FRAGMENT ŹRÓDŁA:

Zyskała także mechanika. Wprowadzono czasówki, czyli zadania, na których wykonanie mamy określoną ilość czasu, bo inaczej koniec. Nie nazwałabym ich specjalnie trudnymi (nie wie, czym jest trudna czasówka ktoś, kto nie próbował odzyskać trójzęba w "King's Quest 2: Romancing the Stone"), ale mile urozmaicają grę. No i fakt, że wreszcie można zginać, bardzo mnie ucieszył. Wiem, dziwnie to pewnie brzmi, ale w końcu mówimy o horrorze, nie? Co więcej, Jonathan może wreszcie używać różnych broni, aby walczyć z przeciwnikami. Oczywiście, nie zmienia to tej gry w survival horror, to nadal jest rasowa przygodówka, ale tego rodzaju dodatki bardzo fajnie ją urozmaicają.

Wzrosła także trudność zagadek - przedmiotów mamy o wiele więcej i o ile część, tak jak w jedynce, wykorzystujemy chwilę po znalezieniu, to są takie, które przeleżą nam w ekwipunku pół gry, zanim znajdziemy dla nich zastosowanie. Na dodatek, są i takie, które naprawdę trudno zauważyć, a potem mogą się okazać kluczowe.  Niestety, problemem "Dracula 2: Ostatnie Sanktuarium" jest to, że często musimy po prostu machać kursorem po całym ekranie, aby coś gdzieś zwróciło naszą uwagę. Miałam kilka takich momentów, kiedy wydawało mi się, że się zacięłam, a rozwiązaniem był jakiś minimalnie zaznaczony kawałek jakiegoś przedmiotu na ekranie. Więcej jest tutaj kombinowania z łączeniem przedmiotów. No i, co mnie osobiście bardzo ucieszyło, więcej jest też klasycznych łamigłówek. Aby rozwiązać część zagadek, musimy natomiast czytać posiadane książki i korzystać z zawartych w nich podpowiedzi lub rozszyfrować znajdujące się tam kody.

PODANE INFORMACJE:
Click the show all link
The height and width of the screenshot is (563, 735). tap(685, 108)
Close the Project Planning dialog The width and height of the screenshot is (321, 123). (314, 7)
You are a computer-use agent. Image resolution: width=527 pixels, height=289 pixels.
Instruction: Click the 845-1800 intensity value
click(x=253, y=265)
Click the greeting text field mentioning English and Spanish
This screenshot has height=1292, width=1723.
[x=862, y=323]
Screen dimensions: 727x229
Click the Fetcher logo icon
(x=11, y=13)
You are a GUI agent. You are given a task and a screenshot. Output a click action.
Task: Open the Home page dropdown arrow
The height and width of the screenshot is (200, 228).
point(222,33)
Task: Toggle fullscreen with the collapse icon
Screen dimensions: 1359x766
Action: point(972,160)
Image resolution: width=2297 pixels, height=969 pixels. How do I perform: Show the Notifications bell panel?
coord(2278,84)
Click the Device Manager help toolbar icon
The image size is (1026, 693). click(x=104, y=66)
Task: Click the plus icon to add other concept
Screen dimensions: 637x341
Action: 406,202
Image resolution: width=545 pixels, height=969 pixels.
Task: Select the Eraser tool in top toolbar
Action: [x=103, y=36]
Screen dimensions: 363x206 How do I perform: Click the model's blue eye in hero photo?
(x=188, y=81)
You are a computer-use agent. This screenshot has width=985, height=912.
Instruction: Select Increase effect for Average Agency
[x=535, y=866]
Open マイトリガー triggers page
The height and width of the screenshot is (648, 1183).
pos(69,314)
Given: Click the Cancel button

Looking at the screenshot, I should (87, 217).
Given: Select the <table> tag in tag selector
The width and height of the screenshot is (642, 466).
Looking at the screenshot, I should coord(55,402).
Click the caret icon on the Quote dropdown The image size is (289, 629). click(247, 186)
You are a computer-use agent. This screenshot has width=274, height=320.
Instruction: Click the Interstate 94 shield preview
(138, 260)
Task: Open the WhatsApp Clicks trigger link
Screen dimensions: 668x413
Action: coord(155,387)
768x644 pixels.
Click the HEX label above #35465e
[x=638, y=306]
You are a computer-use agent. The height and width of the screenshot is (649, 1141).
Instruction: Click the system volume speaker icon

POLECENIE A: Na podstawie recenzji gry „Dracula 2” wyjaśnij w jednym do trzech zdań, dlaczego w tej grze często trzeba przesuwać kursorem po całym ekranie.
POLECENIE B: Dopisz dalszy ciąg recenzji gry „Dracula 2”, zaczynając po ostatnim zdaniu.
Wiersze pochodzą z innego źródła niż tekst.

WYNIK A: Niektóre przedmioty naprawdę trudno zauważyć, a mogą się potem okazać kluczowe. Bywało, że rozwiązaniem, gdy gra wydawała się zablokowana, był ledwie zaznaczony kawałek jakiegoś przedmiotu na ekranie.

WYNIK B:
Przy tych wszystkich zmianach na lepsze, trochę szkoda, że pozostałe kwestie nie uległy istotnej poprawie. Niewiele nadal wiemy o realiach, nie ujawniono, w jaki sposób Dracula wrócił do życia, a na to liczyłam. Zwraca ponadto uwagę skromna obsada - tak naprawdę w grze jest w sumie szczęść postaci, które wypowiadają więcej kwestii niż jedną, a tylko cztery z nich przewijają się przez cały czas gry (wliczając głównego bohatera). Jako, że cenię sobie bardzo historie, jakie opowiadają gry, tu nadal czułam wyraźny niedosyt - potencjały bowiem było więcej niż wykorzystano. Niezależnie od tego, "Dracula 2: Ostatnie Sanktuarium" sprzedała się całkiem nieźle, co sprawiło, że w ramach serii powstały jeszcze trzy dalsze tytuły.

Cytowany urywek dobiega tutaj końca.